Felix Weingartner
(b. Zara, Dalmatia, 2 June 1863; d. Winterthur, 7 May 1942)

Symphony No. 4 in F major, op. 61 (1916-17)

Preface

In 1911 Felix Weingartner, the dean of German conductors, was forced to step down from his position as head of the Vienna Court Opera, a position he had taken over from Gustav Mahler. At that time he was at the peak of his international career: he had thoroughly impressed English audiences with his "sane readings of the classics" on his many trips to London; he had appeared in three consecutive seasons with the New York Philharmonic (1905-7) and was about to make his first trip to the Boston Opera Company (1912-13). He had also entered his third marriage, this time with the American soprano, Lucille Marcel (1877-1921), who would create several of his works on stage.
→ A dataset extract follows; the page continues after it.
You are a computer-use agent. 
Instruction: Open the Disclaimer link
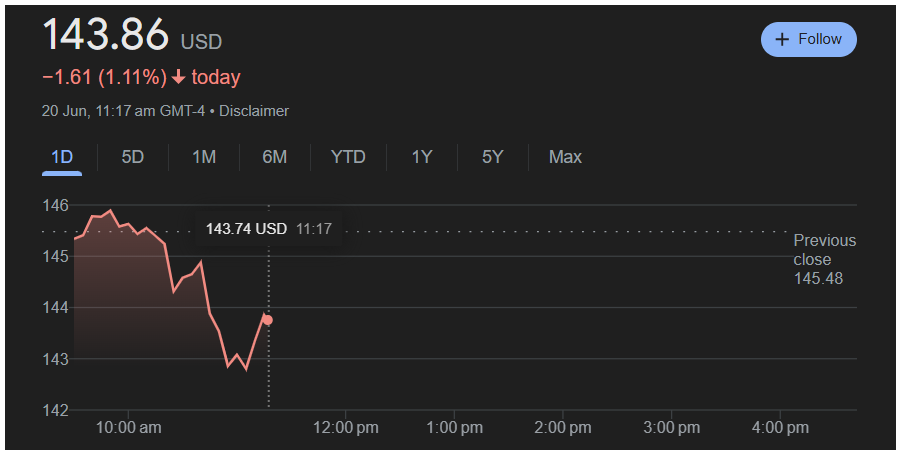[254, 111]
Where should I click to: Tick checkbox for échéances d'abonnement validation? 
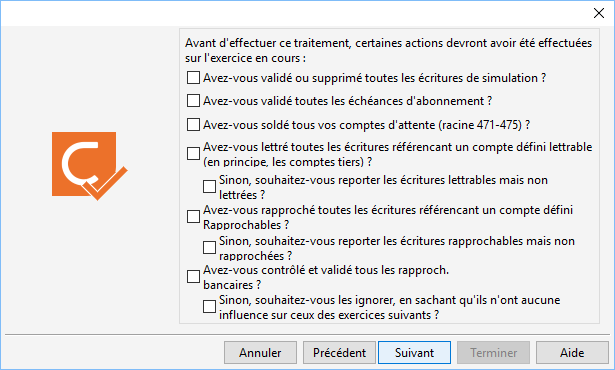click(193, 101)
This halcyon period found an abrupt end in 1914 with what Weingartner, a confirmed pacifist, called "this criminal war." Restrictions were put on his freedom to travel abroad; the rapid decline of the German economy caused him to mortgage his country home in Switzerland, which he was unable to visit; productions of his operas in Cologne and Darmstadt suffered from occasional bombing raids, harbingers of worse destruction to come three decades later. At the end of the 1915-16 season he retired with his wife to a rented vacation home in Egern on the Upper Bavarian lake of Tegernsee. Here his life took on a quite different complexion:
"We already felt the pinch of having to find nourishment. Lucille, with her kidney complaint, was supposed to drink quantities of milk, which proved increasingly difficult to find. We already had to plead and - bribe. Downpours of rain, often lasting for days, dashed the hopes for a good harvest. 'God is against us!" exclaimed old peasants with dour expressions while their sons went on murdering and being murdered."
The two rustic vacationers gathered together with like-minded friends: the composer Heinrich Noren (1861-1928), the Norwegian actor and writer Björn Björnson (1859-1942), a son of the great Nobel Prize winner and a confirmed Germanophile, and the outstanding Austrian tenor and celebrated raconteur, Leo Slezak (1877-1921). Here, with occasional visits from the outside world, Weingartner enjoyed a sheltered existence far from the turmoil of war:
"In circles large and small we often forgot all our despondency, especially when one of us proved lucky as a victualer and even managed to get hold of some Kalbshaxen, a special Bavarian delicacy, and could invite some friends for a visit. How vibrantly we enjoyed a few carefree hours in those days!"
The "carefree hours" also found Weingartner at his writing desk, where, like his former colleague Mahler, he spent the summer months away from the hurly-burly of the opera house and concert hall in order to seek recognition and fulfillment as a composer. Weingartner was especially prolific, and this summer proved no exception: his new comic opera Dame Kobold, with Lucille in the title role, was prepared for production in Darmstadt; he wrote lieder, piano pieces, and a Cello Concerto premièred by the great Paul Grümmer in Vienna. But the most notable creation of this period was his Fourth Symphony, a work of a beauty and lyricism that stand in sharp contrast to the years of its creation: "If I had to give it a name, I would christen it La Buccòlica, for scenic impressions of a southerly character were the basis of its origins." Did Weingartner perhaps know another meaning of the word buccòlica in the Italian vernacular: vittles?

The Fourth Symphony was given its first hearing by Hermann Abendroth at a concert of the Gürzenich Orchestra in Cologne. In 1917 it appeared in full score as op.61, issued by Weingartner's principal publisher, Universal Edition in Vienna.